Qui connait vraiment Cher? D'ailleurs, cela en vaut-il la peine? Ce nom, depuis que je l'entendais traîner sur les lèvres de mes parents, ne me disait rien qui vaille. Je crois bien avoir vu, dans mon enfance, l'image repoussante et effroyablement vulgaire d'une blonde siliconée, ce type dont Hollywood raffole. Qu'elle soit brune ne change pas grand chose à mon intuition: Cher, à en juger par ses années 80, est incurablement commune. Elle tombe dans toutes les énormités du showbizz musical: production amphétaminée, look de prostituée, musique grassouillette... En quelques mots, c'est un fard dans la nuit.

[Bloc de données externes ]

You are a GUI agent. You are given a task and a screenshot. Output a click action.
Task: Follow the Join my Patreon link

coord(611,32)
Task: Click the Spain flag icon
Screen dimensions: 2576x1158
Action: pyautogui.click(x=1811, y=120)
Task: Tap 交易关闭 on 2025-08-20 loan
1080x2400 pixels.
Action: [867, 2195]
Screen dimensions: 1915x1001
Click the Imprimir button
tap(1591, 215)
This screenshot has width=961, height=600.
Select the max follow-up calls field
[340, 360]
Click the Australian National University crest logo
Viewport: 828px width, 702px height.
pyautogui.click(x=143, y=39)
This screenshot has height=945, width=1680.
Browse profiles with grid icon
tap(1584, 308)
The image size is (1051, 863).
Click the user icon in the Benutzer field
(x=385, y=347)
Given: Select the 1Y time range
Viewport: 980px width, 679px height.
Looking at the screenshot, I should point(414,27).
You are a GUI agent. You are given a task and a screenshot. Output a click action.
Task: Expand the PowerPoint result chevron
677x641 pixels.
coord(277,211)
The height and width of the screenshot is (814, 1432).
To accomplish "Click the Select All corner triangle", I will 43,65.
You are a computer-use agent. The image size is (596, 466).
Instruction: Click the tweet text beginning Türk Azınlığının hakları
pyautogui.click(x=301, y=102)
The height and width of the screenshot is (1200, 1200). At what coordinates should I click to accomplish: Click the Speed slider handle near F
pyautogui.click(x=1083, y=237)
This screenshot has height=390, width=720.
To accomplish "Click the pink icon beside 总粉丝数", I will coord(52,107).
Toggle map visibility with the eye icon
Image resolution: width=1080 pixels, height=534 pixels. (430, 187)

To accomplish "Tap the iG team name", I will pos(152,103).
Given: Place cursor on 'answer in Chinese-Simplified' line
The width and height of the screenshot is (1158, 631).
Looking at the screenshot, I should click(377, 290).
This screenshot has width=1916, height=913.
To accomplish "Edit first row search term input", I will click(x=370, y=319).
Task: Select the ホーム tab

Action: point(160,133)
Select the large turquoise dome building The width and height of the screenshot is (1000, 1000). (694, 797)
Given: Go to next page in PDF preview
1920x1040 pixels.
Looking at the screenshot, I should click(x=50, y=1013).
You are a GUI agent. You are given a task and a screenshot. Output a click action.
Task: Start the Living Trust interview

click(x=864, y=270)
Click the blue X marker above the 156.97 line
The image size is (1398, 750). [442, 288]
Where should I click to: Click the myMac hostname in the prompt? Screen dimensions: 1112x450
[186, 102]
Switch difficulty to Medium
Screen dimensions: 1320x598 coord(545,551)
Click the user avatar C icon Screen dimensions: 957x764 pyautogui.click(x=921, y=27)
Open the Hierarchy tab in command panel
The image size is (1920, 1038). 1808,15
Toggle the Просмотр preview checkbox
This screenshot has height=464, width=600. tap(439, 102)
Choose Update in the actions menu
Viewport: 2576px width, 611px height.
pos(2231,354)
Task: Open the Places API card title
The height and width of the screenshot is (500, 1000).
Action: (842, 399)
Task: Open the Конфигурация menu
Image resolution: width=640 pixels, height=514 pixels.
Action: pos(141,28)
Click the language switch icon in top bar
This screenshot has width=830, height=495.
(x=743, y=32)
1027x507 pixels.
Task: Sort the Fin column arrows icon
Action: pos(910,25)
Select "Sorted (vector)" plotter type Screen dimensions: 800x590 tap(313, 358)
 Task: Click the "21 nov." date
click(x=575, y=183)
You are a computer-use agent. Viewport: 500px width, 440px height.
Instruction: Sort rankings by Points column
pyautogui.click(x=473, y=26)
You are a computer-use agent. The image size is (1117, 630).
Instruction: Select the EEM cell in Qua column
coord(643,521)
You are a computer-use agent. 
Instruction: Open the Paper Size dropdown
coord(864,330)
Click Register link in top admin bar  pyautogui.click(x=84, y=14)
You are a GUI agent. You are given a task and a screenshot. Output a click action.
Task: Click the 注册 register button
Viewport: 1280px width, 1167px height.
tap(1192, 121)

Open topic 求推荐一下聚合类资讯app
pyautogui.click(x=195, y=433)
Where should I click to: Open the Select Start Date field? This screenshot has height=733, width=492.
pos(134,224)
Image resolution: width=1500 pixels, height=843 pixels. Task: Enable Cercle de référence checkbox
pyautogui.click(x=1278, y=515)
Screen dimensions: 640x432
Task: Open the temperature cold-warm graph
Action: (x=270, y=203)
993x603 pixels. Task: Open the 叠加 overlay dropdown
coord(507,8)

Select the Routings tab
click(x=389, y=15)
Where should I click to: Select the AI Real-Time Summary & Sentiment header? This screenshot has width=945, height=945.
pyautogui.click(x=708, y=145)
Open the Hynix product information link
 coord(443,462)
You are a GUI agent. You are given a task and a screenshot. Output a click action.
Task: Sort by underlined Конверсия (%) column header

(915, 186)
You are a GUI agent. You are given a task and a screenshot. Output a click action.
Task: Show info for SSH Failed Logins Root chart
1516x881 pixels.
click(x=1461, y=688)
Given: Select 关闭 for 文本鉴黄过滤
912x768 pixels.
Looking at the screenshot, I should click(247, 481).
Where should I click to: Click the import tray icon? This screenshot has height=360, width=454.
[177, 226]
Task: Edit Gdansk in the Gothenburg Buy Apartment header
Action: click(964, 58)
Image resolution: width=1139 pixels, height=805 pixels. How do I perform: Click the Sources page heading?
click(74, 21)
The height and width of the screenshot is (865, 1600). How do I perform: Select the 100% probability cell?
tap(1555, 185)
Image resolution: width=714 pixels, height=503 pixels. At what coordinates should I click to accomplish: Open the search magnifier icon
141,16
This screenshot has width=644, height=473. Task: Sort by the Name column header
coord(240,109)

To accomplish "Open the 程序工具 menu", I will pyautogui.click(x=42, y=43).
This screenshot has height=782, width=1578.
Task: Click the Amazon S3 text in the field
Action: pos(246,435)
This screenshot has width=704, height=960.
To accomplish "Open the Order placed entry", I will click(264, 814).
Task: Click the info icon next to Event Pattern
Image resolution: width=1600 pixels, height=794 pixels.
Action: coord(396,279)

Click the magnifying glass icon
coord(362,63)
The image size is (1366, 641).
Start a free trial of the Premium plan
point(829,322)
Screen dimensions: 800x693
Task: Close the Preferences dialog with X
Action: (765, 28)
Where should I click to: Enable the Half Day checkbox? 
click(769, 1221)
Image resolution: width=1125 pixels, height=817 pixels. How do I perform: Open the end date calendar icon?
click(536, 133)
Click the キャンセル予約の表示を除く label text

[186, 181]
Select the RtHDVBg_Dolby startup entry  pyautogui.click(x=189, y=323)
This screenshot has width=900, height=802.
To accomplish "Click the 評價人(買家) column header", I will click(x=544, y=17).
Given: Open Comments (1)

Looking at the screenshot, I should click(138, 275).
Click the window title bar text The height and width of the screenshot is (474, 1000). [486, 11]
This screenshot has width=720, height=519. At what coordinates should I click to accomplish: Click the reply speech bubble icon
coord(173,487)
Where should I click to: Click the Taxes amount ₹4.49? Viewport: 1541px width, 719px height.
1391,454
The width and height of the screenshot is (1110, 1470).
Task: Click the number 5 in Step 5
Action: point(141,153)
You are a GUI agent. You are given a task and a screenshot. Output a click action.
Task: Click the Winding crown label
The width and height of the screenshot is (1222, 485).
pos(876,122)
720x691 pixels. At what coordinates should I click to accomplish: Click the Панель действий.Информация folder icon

Mais revenons en arrière, en ces années 60 où, semble-t-il, le talent le plus anodin se voyait transfiguré par le bon goût ambiant. A cette époque de flower pop triomphante, Cher chantait en compagnie de son mari, Sony, un tube parfait, à l'ambiance magique, proche du premier Velvet Underground (qui a pu s'en inspirer): I got you babe. Cher, le temps de cette chanson, ressemblait à Nico, mais avant l'heure. Elle en avait l'étrangeté, dans la voix, froide et grave, comme dans l'allure, tout en maintien digne, ténébreuse, le regard absent. Elle ne ressemblait pas encore à un travesti. Son mari faisait son Zimmerman, trouvait l'alchimie idéale, jamais réitérée, et à eux deux ils enregistraient cette chanson folk-pop digne des anthologies sixties sur lesquelles elle figure d'ailleurs.
C'est malheureusement leur unique vraie réussite. Un best-of est un achat inutile, sauf dans une bouffée débilitante de réhabilitation. Ces chansonnettes à moitié ratées sont tout simplement passées de mode. Cela étant, I got you babe vaut plus, à mon sens, que le classique I'll be your mirror du VU. Encore un titre à compter au dossier des one hits wonders dont les sixties se sont fait la spécialité. Qui sait, d'ailleurs, si le véritable leg des années 60 ne se résume pas, tout compte fait, à une grosse compilation, à la manière des recueils de poésies trouvères?
Cher, depuis cette étincelle fugace, s'est singulièrement métamorphosée. C'est peu dire en fait. Devenue laide, elle a moins bien chanté, ou chanté des choses assommantes. Elle a aussi préféré un public à un autre, plus facile, et des repères esthétiques qui ailleurs seraient des critères discriminatoires. Un tel revirement était difficilement prévisible mais il faut compter avec l'instabilité du talent, sa dépendance étroite à des facteurs extérieurs qui le façonnent au gré des modes. En gros, et pour être clair, elle a mal tourné.